Hausse du prix du gaz, taxe sur les petits colis, évolution des allocations familiales, fin de certains PEL : en mars 2026, les changements administratifs prennent une dimension clairement économique. Derrière les textes réglementaires, c’est le pouvoir d’achat, l’épargne et la consommation des ménages qui sont directement concernés.
Mars 2026 : ce qui change pour votre pouvoir d’achat

Le 1er mars 2026 ne se limite pas à une simple mise à jour administrative. Cette date concentre une série de mesures qui touchent à la fois la fiscalité, l’énergie, l’épargne et la consommation. Autrement dit, mars 2026 agit comme un point d’inflexion budgétaire pour de nombreux foyers. Selon les informations publiées par info.gouv.fr, plusieurs dispositifs entrent en vigueur simultanément. Leur point commun : un impact direct ou indirect sur le portefeuille des Français.
Mars 2026 : pression sur la consommation avec la taxe colis et le gaz
Première mesure structurante, la création d’une taxe sur les petits colis importés hors Union européenne.

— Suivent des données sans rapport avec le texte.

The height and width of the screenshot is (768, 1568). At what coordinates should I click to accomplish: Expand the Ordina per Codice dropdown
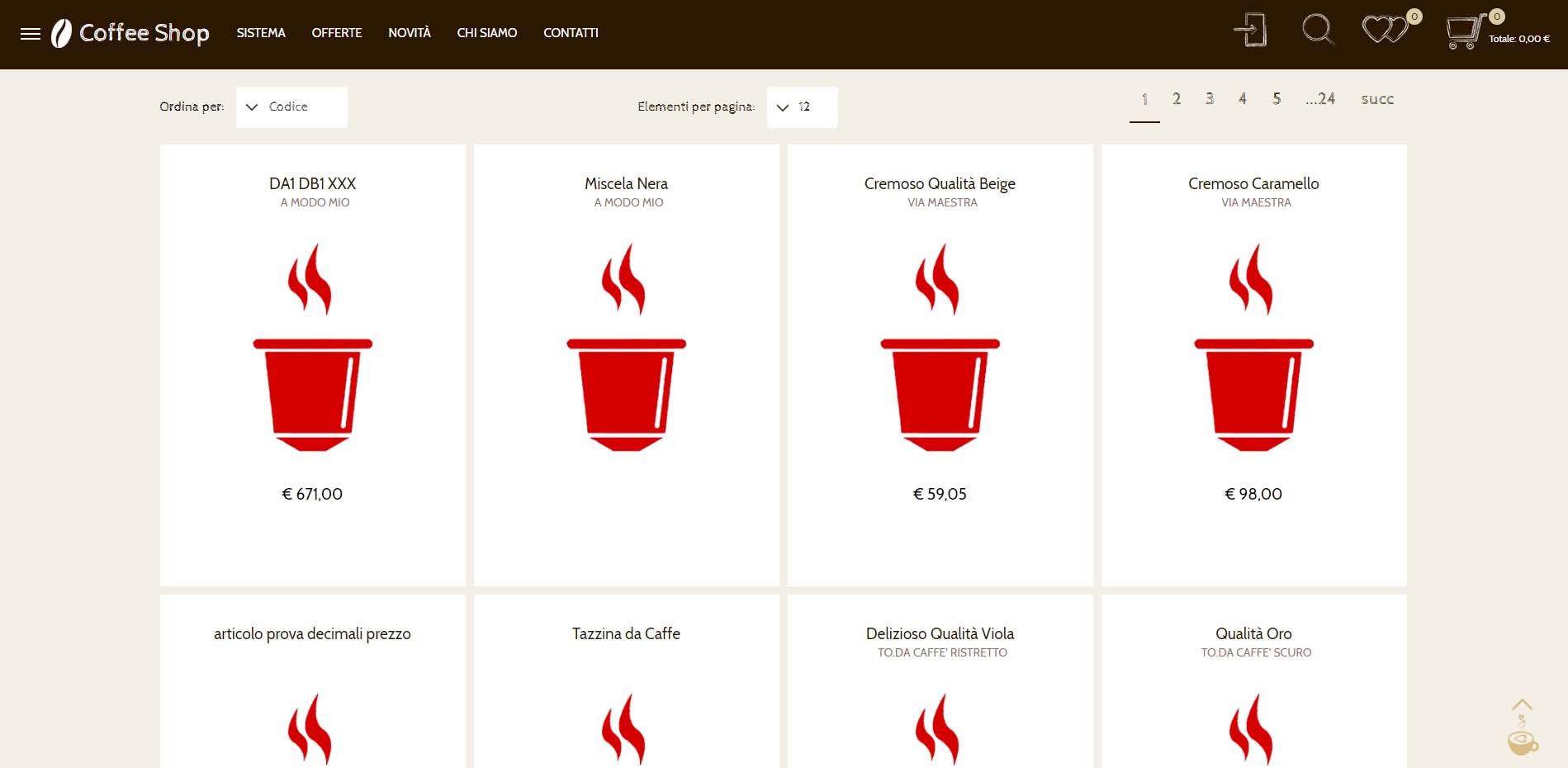click(x=291, y=107)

À partir du 1er mars 2026, une contribution de 2 euros par article s’applique pour les biens d’une valeur inférieure à 150 euros, même lorsqu’ils sont regroupés dans un même envoi. Le dispositif, détaillé par economie.gouv.fr dans la loi de finances 2026, vise clairement les plateformes d’e-commerce à bas coût.
Économiquement, cette taxe modifie l’arbitrage des consommateurs. Sur des paniers de faible montant, l’addition peut rapidement grimper. Pour un achat de cinq articles à 10 euros chacun, la surtaxe atteint 10 euros, soit une hausse de 20 %. À l’échelle macroéconomique, l’objectif est double : soutenir le commerce local et rééquilibrer la concurrence avec les distributeurs établis en France.
Dans le même temps, le prix repère du gaz progresse de 3,93 % par rapport à février 2026, selon L’Est Républicain. Même si les tarifs réglementés ont disparu, ce prix indicatif reste un baromètre essentiel pour les offres indexées. Concrètement, cette augmentation renforce la pression sur les dépenses contraintes des ménages, dans un contexte où l’énergie demeure un poste budgétaire sensible.
Carte grise et mobilité : des signaux différenciés en mars 2026
Autre levier économique : le coût du certificat d’immatriculation. Plusieurs régions revoient à la hausse le prix du cheval fiscal à compter du 1er mars 2026, ce qui renchérit la carte grise pour les véhicules thermiques, selon info.gouv.fr. Pour un véhicule de 6 chevaux fiscaux, une hausse régionale de quelques euros par unité peut rapidement représenter plusieurs dizaines d’euros supplémentaires.
Toutefois, les véhicules 100 % électriques restent exonérés de la taxe régionale. Ce maintien de l’avantage fiscal en mars 2026 constitue un signal économique clair en faveur de l’électrification du parc. Dans un marché automobile encore en transition, cette différenciation fiscale influence les décisions d’achat, en particulier pour les ménages arbitrant entre thermique et électrique.
Le durcissement du contrôle technique des deux-roues, avec l’introduction d’un céléromètre pour mesurer la vitesse maximale, ajoute également un coût potentiel indirect. En cas de non-conformité, les réparations nécessaires peuvent alourdir la facture des propriétaires concernés. Là encore, la réglementation produit un effet économique tangible.
Allocations familiales et PEL : redistribution et fin de cycle
Les finances des ménages sont aussi affectées par la modification des allocations familiales. La majoration, auparavant versée à partir de 14 ans, est désormais repoussée à 18 ans, selon L’Est Républicain. Ce décalage représente, pour certaines familles avec adolescents, un manque à gagner temporaire qui peut peser sur le budget courant.
Dans le même registre, mars 2026 marque la fin d’un cycle pour certains épargnants. Les plans d’épargne logement ouverts en mars 2011 atteignent leur durée maximale de 15 ans et sont automatiquement clôturés. Cette fermeture oblige les détenteurs à repositionner leur épargne, souvent à des taux moins attractifs que ceux garantis à l’époque. Économiquement, cela signifie un rendement potentiellement inférieur et une modification des stratégies patrimoniales. Pour les banques, en revanche, ces clôtures automatiques libèrent des encours anciens parfois coûteux à maintenir.